Keusch sei dein Geist und dein Leib, gänzlich dir selbst unterworfen
und gehorsam, das Ziel zu suchen, das ihm gesetzt ist.
Niemand erfährt das Geheimnis der Freiheit, es sei denn durch Zucht.
Tat
Nicht das Beliebige, sondern das Rechte tun und wagen,
nicht im Möglichen schweben, das Wirkliche tapfer ergreifen,
nicht in der Flucht der Gedanken, allein in der Tat ist die Freiheit.
Tritt aus ängstlichem Zögern heraus in den Sturm des Geschehens,
nur von Gottes Gebot und deinem Glauben getragen,
und die Freiheit wird deinen Geist jauchzend empfangen.

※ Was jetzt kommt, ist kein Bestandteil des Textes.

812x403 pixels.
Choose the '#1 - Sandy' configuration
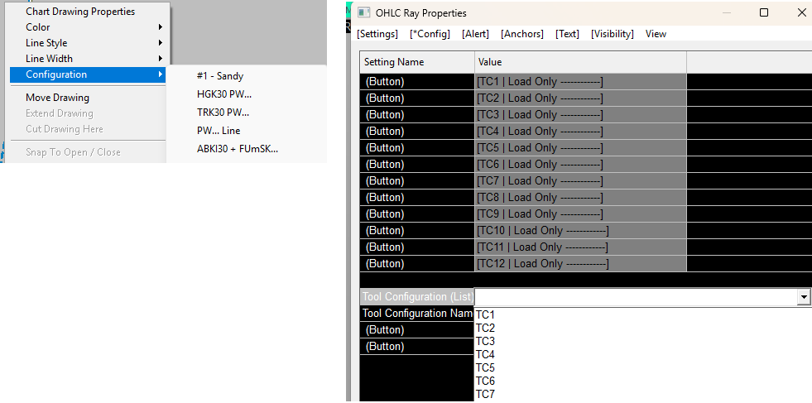click(220, 76)
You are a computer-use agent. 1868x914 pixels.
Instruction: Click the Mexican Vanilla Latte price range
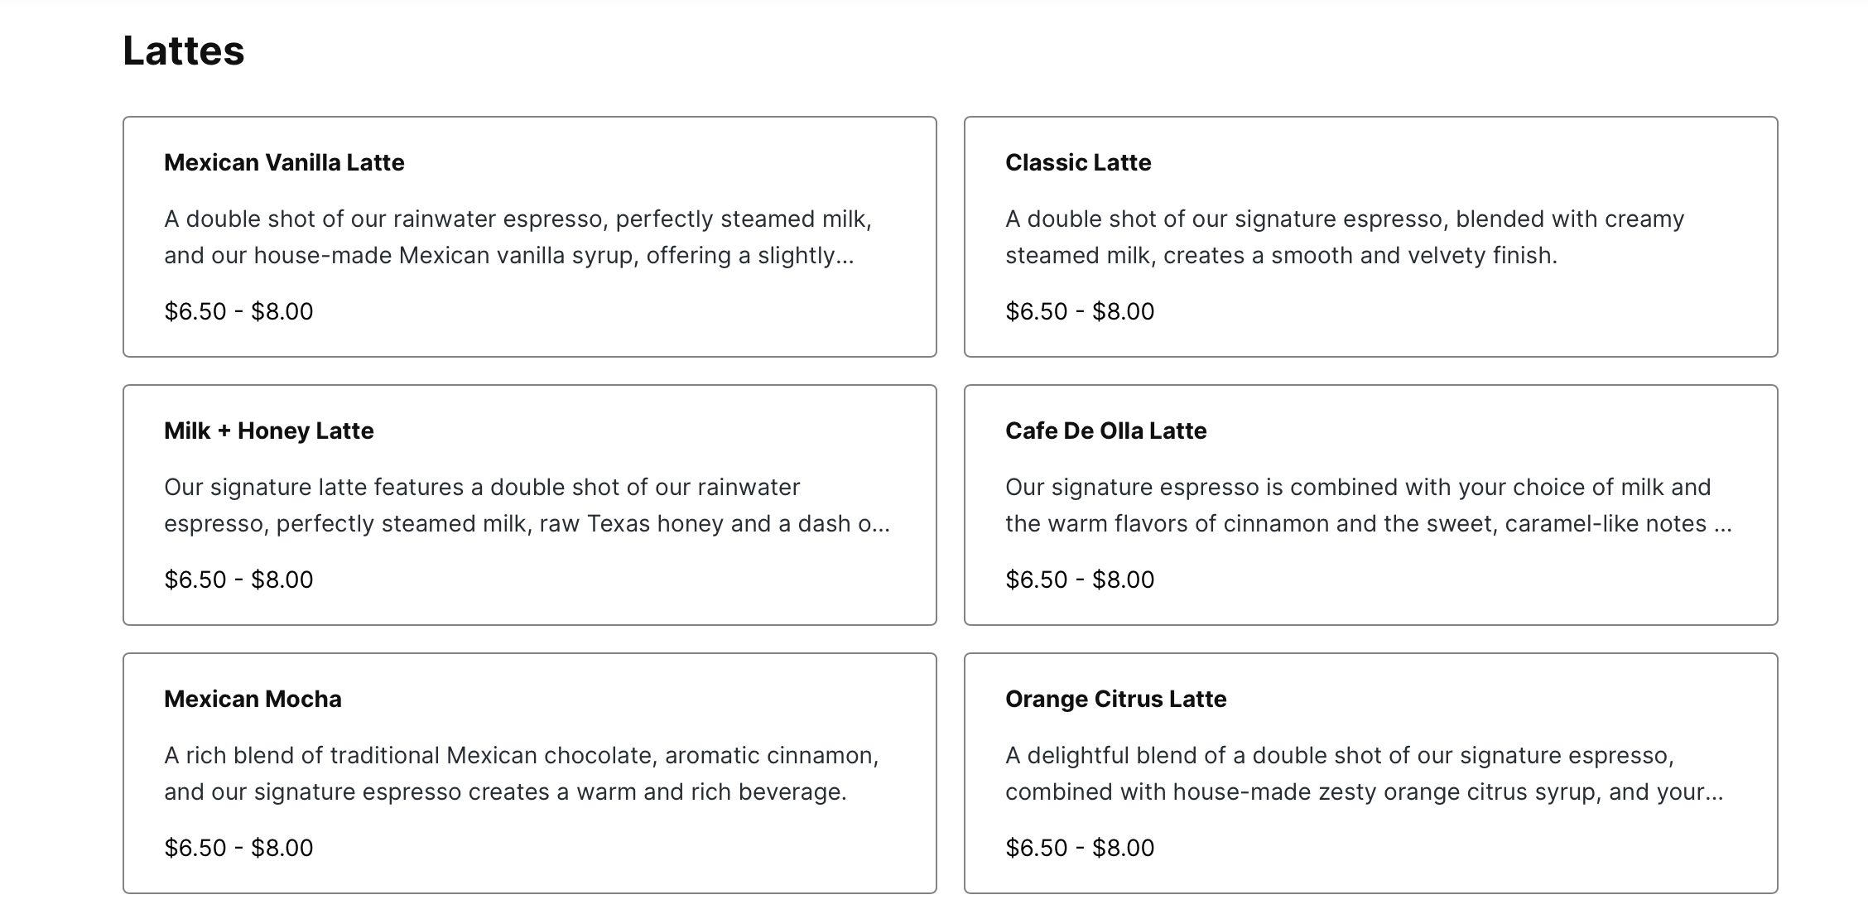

Ja, wir brauchen Regeln, an denen wir uns orientieren können. Ihnen zu folgen, ist im Vokabular Bonhoeffers die Zucht. Die Zucht aber ist kein Selbstzweck, sondern sie soll uns zur Freiheit der Kinder Gottes führen. Und die finden wir nur, wenn wir uns nicht ängstlich an falsche Sicherheiten klammern, sondern uns in den Sturm des Lebens zu stellen wagen.
Ja, wir wagen uns damit auf einen unsicheren, konfliktreichen und vielleicht sogar lebensgefährlichen Weg. Aber wir können dadurch sein Das Liebesgebot Jesu erfüllen. Und wir können auch über Generationen hinweg seine wahren Verwandten sein.